Drop down coverage. In event an underlying insurance carrier is financially insolvent, unable to pay, will not pay, or rescinds coverage.
DIC difference
Now, let’s review the current state of the primary D&O market. As stated previously, brokers and the competitive market are pressuring primary insurance carriers to broaden coverage. Because of this pressure, it is now almost routine to include enhancements in the primary policy that mimic the Side A policy. These enhancements would appear to dilute the benefits of the Side A DIC policy — making the Side A DIC policy excess of certain underlying coverages instead of first dollar, gap fillers, as they were originally intended. But they don’t dilute it at all.

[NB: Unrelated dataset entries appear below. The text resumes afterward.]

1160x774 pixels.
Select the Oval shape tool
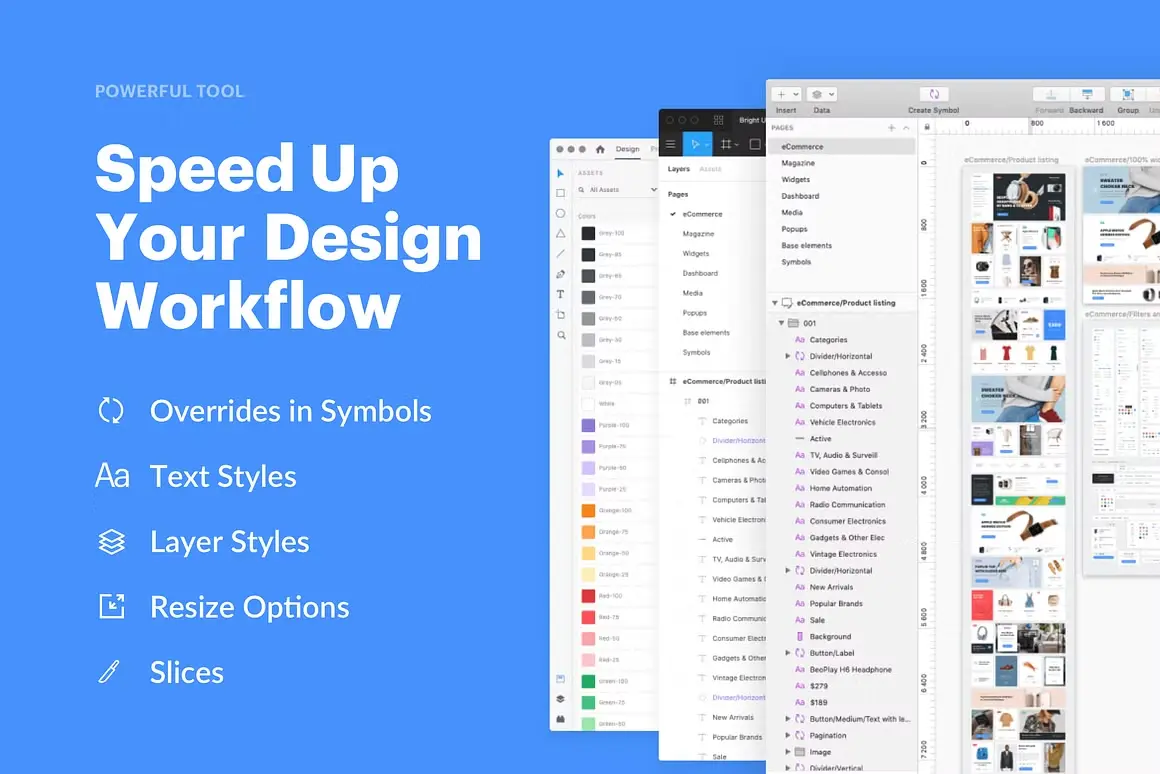tap(560, 212)
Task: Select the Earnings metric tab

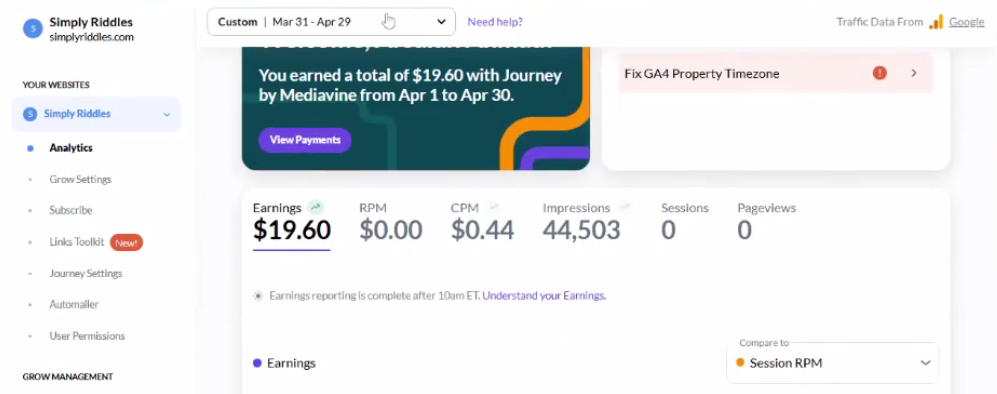Action: (x=292, y=223)
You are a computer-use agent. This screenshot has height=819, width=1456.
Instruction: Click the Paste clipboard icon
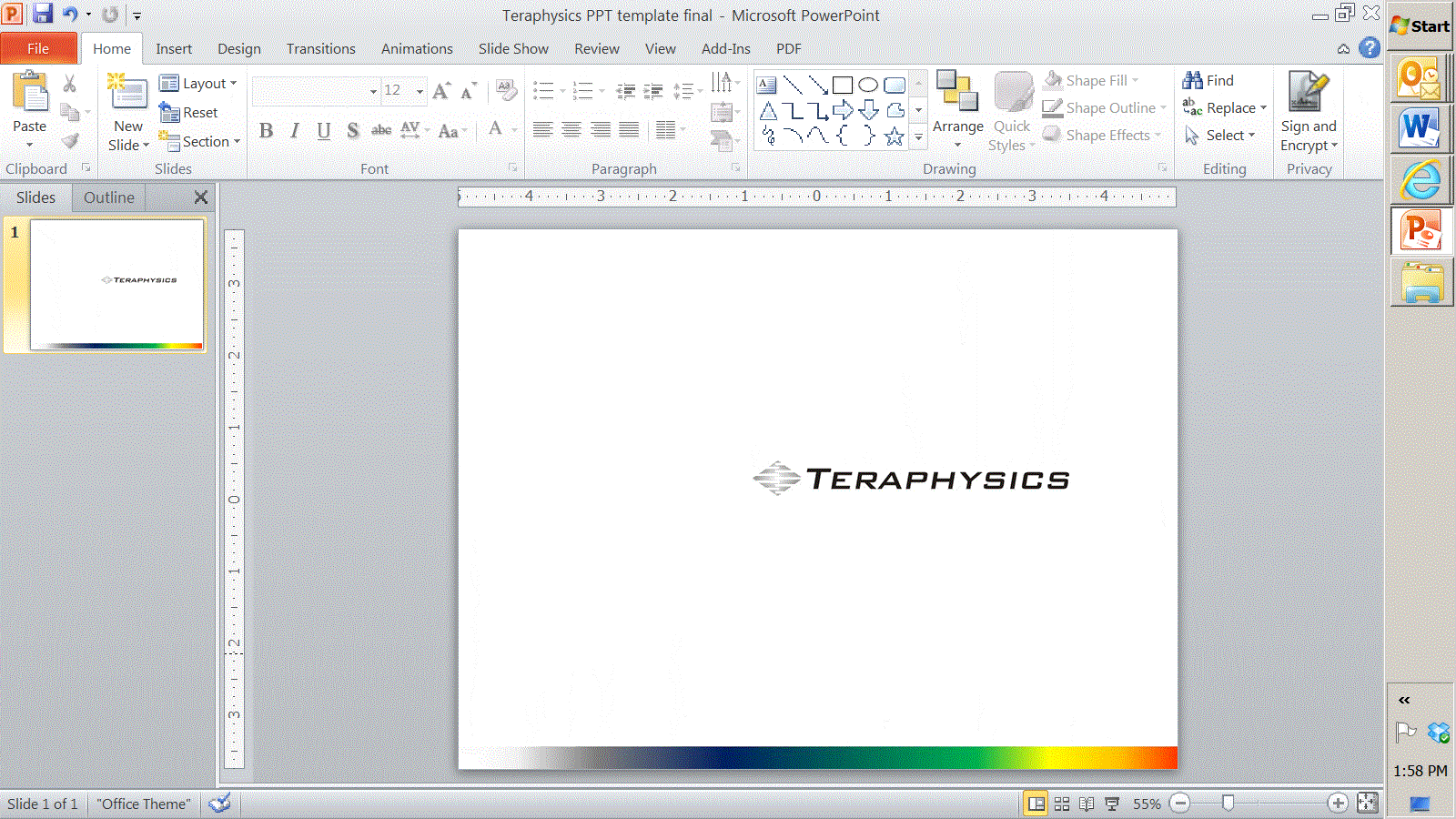click(29, 93)
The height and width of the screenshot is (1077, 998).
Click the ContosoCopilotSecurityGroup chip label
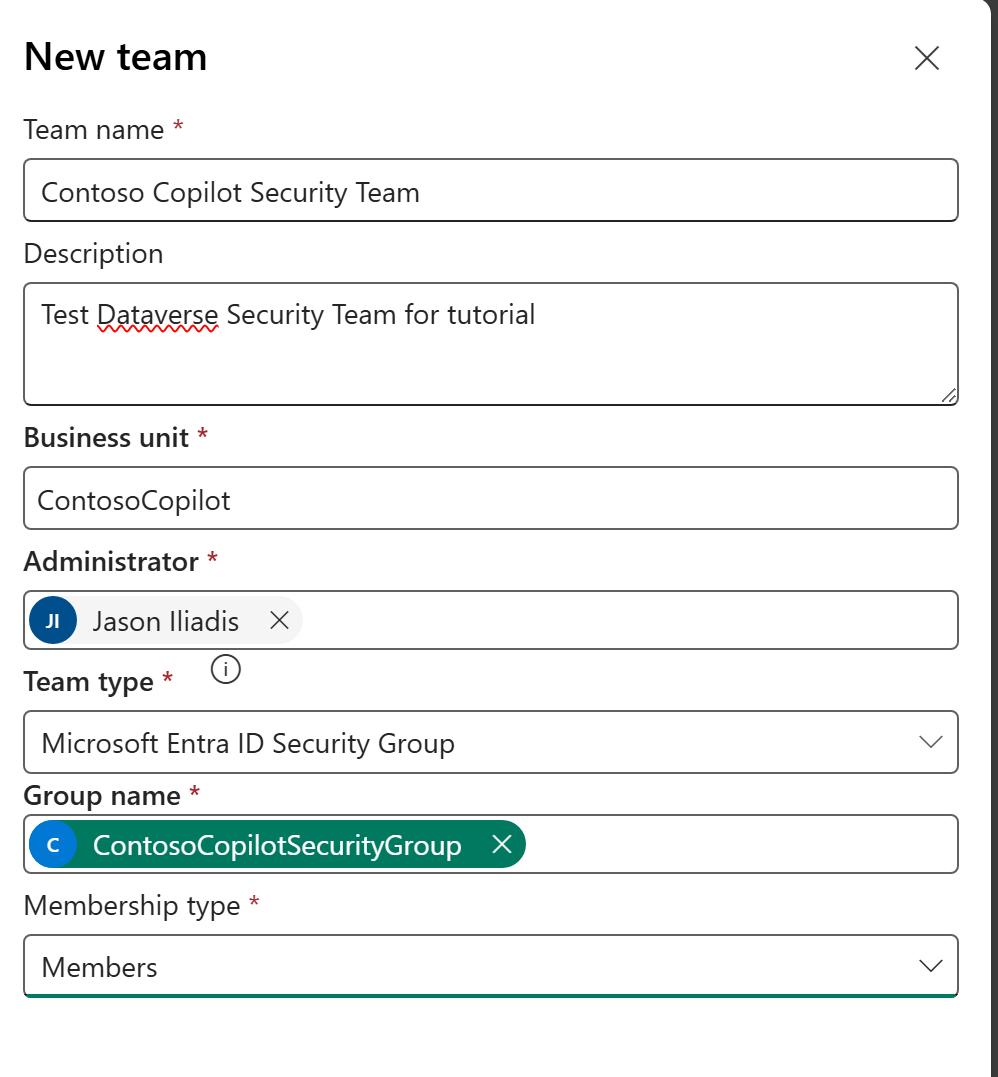point(277,846)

Take, for example, the WorldCom directors, whose company went bankrupt due to corporate malfeasance, and were required to fund $24.75 million out of their own pockets for the settlement. A separate $36 million was contributed by insurance companies, who agreed to withdraw their rescission defense for the perceived favorable settlement amount, and the elimination of continued legal costs in defending the case that they believed offered no policy coverage.
Likewise, 10 former Enron directors personally paid, under the terms of the agreement, a total of $18 million. This was an amount equal to slightly more than 20 percent of the directors’ combined net worth. Insurance companies paid $36 million. Especially noteworthy in Enron’s case, none of the former directors admitted to any wrongdoing and the directors’ settlements did not include their own legal defense costs.

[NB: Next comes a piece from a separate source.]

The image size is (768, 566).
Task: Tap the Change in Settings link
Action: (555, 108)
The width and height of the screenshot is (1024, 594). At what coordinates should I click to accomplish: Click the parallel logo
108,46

In both of these cases, in the absence of a rescission defense, an ERISA exclusion, a Bankruptcy Trustee carve-back, a presumptive indemnification clause, or any other defenses that the carriers likely asserted due to the policy language presented, the insurance payment would have been greater if the directors had had a Side A DIC policy. More importantly, the hit to the innocent individual directors would have been significantly less, if any. Given the enormity of the entire settlements in these cases ($6.13 billion for WorldCom and $7.1 billion for Enron), a Side A DIC policy with dedicated limits to the individual directors would have been a huge value.
Added protection
This much is abundantly clear: if you are an independent director sitting on a corporate board or an internal officer or director, you can be held accountable for failure to detect fraud, even if you were not directly involved. This accountability could easily be extended to a director’s failure to detect or respond to global warming issues or sub-prime exposures, and the resulting financial impact to the company.

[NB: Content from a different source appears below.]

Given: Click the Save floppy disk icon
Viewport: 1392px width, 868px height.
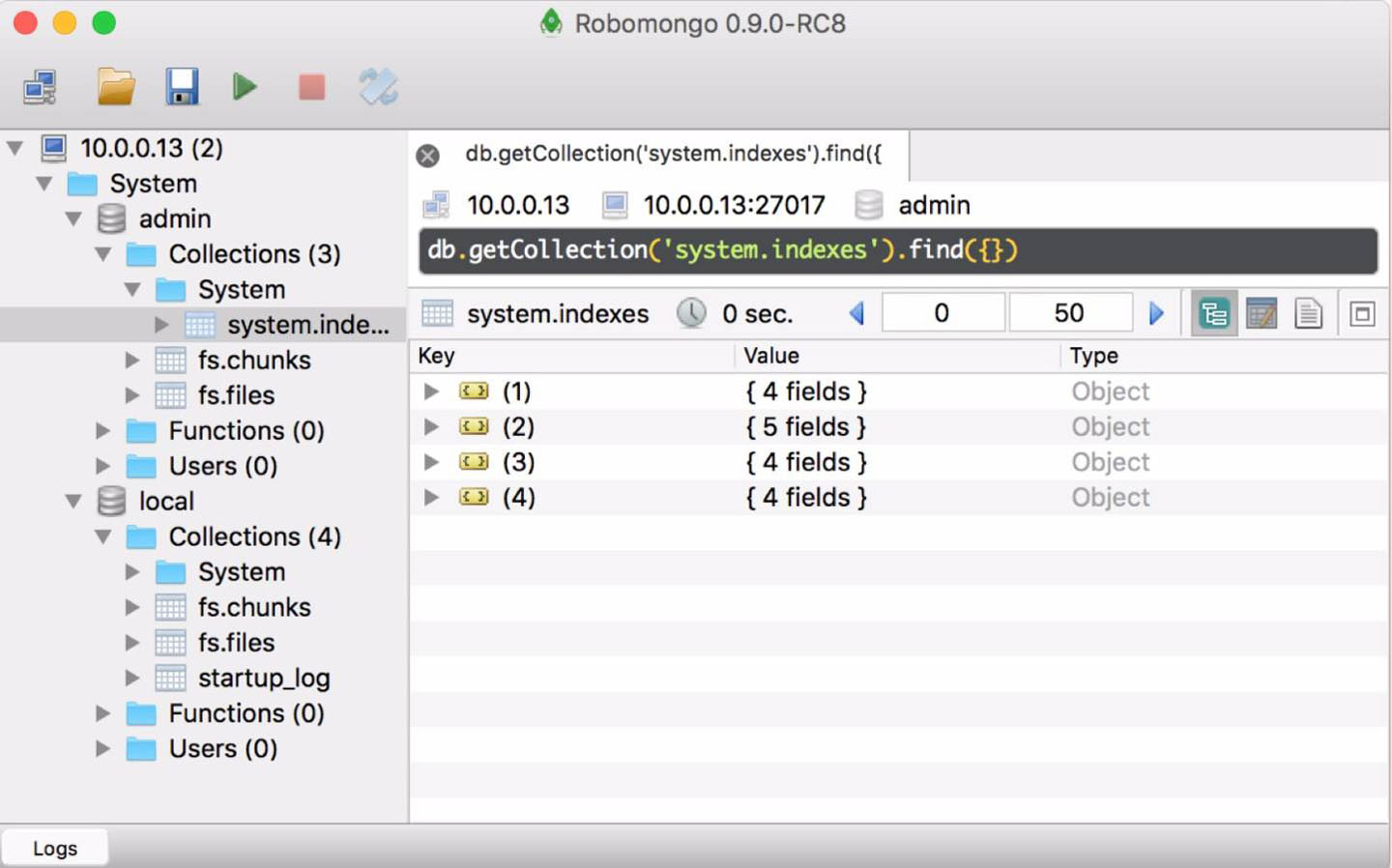Looking at the screenshot, I should 182,87.
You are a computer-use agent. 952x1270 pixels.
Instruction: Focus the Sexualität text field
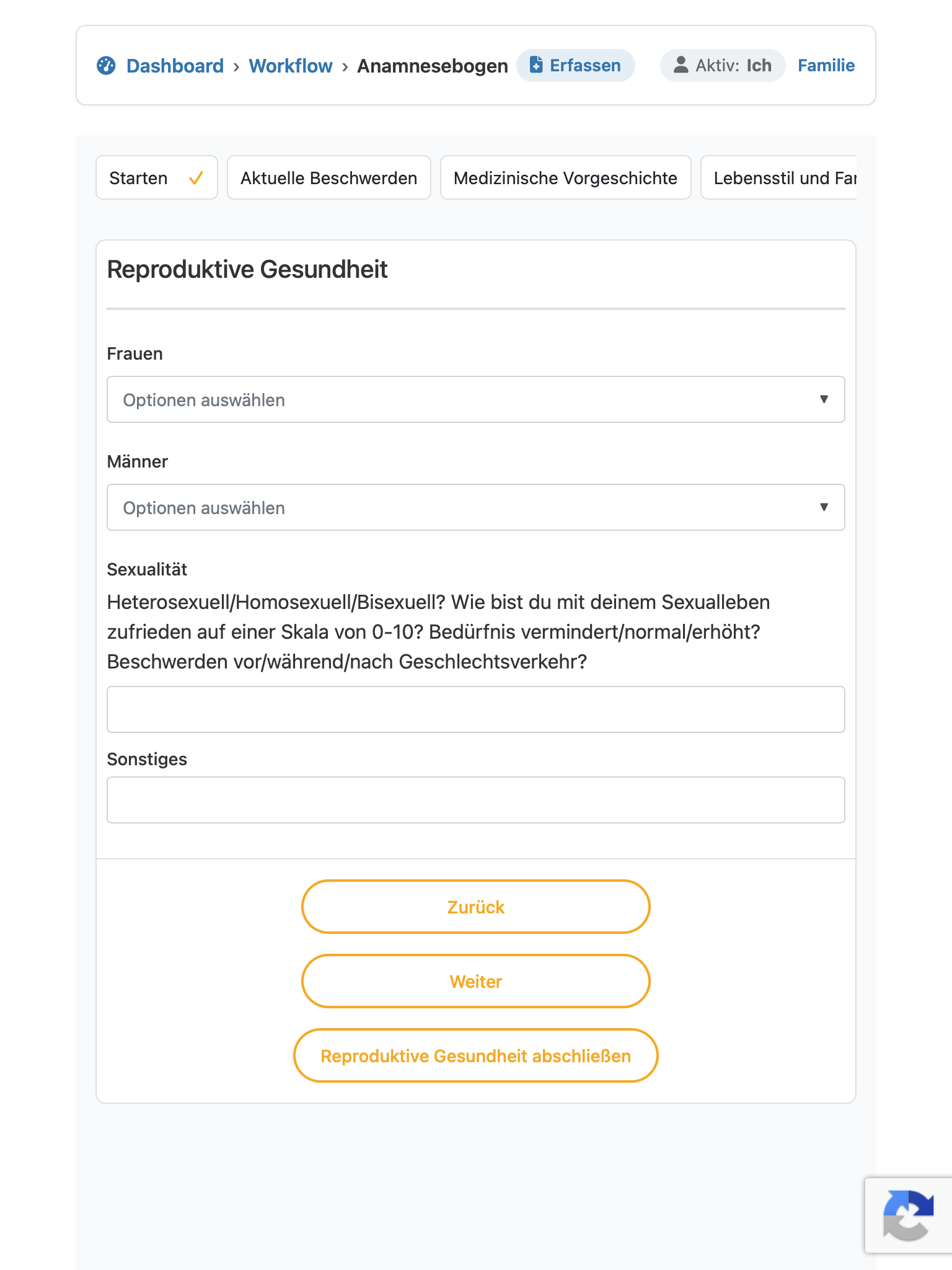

Above and beyond their careful due diligence when accepting a board position, directors and officers need to take additional steps to be sure they will be protected. Even in a competitive marketplace where coverage is routinely broadened, Side A DIC policies still provide a dedicated measure of protection and the broadened primary policies underlying them simply provide further support for the directors and officers of the corporation.
While the Side A DIC policies have not yet been regularly tested in the courts, it seems obvious that, once litigation commences, the process will move significantly faster, and with greater efficiency. Individual directors will have dedicated defense dollars, which will alleviate concern that the corporation could consume all available policy limits. Insurance carriers will have fewer defenses without rescission or bankruptcy exclusions and with the benefit of full or partial severability; as a result, the intent of the policies, which is to protect innocent, individual corporate directors and officers, will be realized.
Indeed, directors of financial-related companies who have exposure to the sub-prime markets and potential allegations of mismanagement, malfeasance, or resulting bankruptcy may well benefit from the comfort that the Side A DIC policy provides. If this policy is an in force reality for these insured individuals, we will have the chance to see the provisions truly tested in court. My guess is that the process and the outcome will be vastly different for these directors and officers than those of Enron or WorldCom.
Put a different way, what is the value of a dedicated Side A policy to an honest director or officer involved in malfeasance? Priceless.